Given passage:
------------
"We expected the placenta to protect fetuses from the mother’s exposure to tiny amounts of carbon monoxide,” said John Edmond, professor emeritus of biological chemistry at the David Geffen School of Medicine at UCLA. "But we found that not to be the case."
The researchers exposed pregnant rats to 25 parts per million carbon monoxide in the air, an exposure level established as safe by Cal/OSHA, California’s division of occupational health and safety.
Dr. Ivan Lopez, UCLA associate professor of head and neck surgery, tested the rats’ litters 20 days after birth. Rats born to animals who had inhaled the gas suffered chronic oxidative stress, a harmful condition caused by an excess of harmful free radicals or insufficient antioxidants.
------------
Required action 1: In the carbon monoxide study passage, what level of carbon monoxide were the pregnant rats exposed to?
Required action 2: Go on with the passage about the carbon monoxide study, picking up right after its final sentence.
------------
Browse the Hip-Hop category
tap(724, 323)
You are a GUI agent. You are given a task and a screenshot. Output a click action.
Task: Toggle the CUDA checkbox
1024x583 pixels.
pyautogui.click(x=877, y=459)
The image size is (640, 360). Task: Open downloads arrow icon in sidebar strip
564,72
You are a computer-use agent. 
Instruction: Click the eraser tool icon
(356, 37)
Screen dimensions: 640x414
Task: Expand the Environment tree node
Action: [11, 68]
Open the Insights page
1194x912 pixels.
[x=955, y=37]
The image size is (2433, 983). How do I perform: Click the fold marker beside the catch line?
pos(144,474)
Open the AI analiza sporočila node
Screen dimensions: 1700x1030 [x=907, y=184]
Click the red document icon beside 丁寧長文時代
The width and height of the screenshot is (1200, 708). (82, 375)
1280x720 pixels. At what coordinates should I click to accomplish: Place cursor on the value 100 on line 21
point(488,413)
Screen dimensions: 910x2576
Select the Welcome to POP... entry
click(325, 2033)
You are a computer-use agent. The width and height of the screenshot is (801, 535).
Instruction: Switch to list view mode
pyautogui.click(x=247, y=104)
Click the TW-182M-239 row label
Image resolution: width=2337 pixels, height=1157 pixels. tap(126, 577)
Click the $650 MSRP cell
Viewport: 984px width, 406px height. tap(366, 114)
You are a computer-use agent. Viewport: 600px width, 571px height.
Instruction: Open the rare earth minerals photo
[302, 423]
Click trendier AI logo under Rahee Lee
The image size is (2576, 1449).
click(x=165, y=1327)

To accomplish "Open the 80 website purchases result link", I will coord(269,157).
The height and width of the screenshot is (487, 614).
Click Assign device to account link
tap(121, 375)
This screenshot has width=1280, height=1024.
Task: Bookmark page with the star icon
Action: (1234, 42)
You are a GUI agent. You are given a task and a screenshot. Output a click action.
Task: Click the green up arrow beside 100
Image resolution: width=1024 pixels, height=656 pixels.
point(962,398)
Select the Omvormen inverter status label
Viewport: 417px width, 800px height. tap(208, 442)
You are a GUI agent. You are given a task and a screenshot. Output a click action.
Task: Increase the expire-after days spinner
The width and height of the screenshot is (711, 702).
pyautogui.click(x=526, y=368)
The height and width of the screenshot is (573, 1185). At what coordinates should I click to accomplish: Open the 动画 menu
------------
Reply 1: 25 parts per million in the air

Reply 2:
"Oxidative stress damaged the baby rats’ brain cells, leading to a drop in proteins essential for proper function," said Lopez. "Oxidative stress is a risk factor linked to many disorders, including autism, cancer, Alzheimer’s, Parkinson’s, Lou Gehrig’s disease, multiple sclerosis and cardiovascular disease. We know that it exacerbates disease.”
No policies exist to regulate the gas in the home. Most commercial home monitors sound an alarm only hours after concentrations reaches 70 parts per million — nearly three times the 25 parts per million limit set by Cal/OSHA.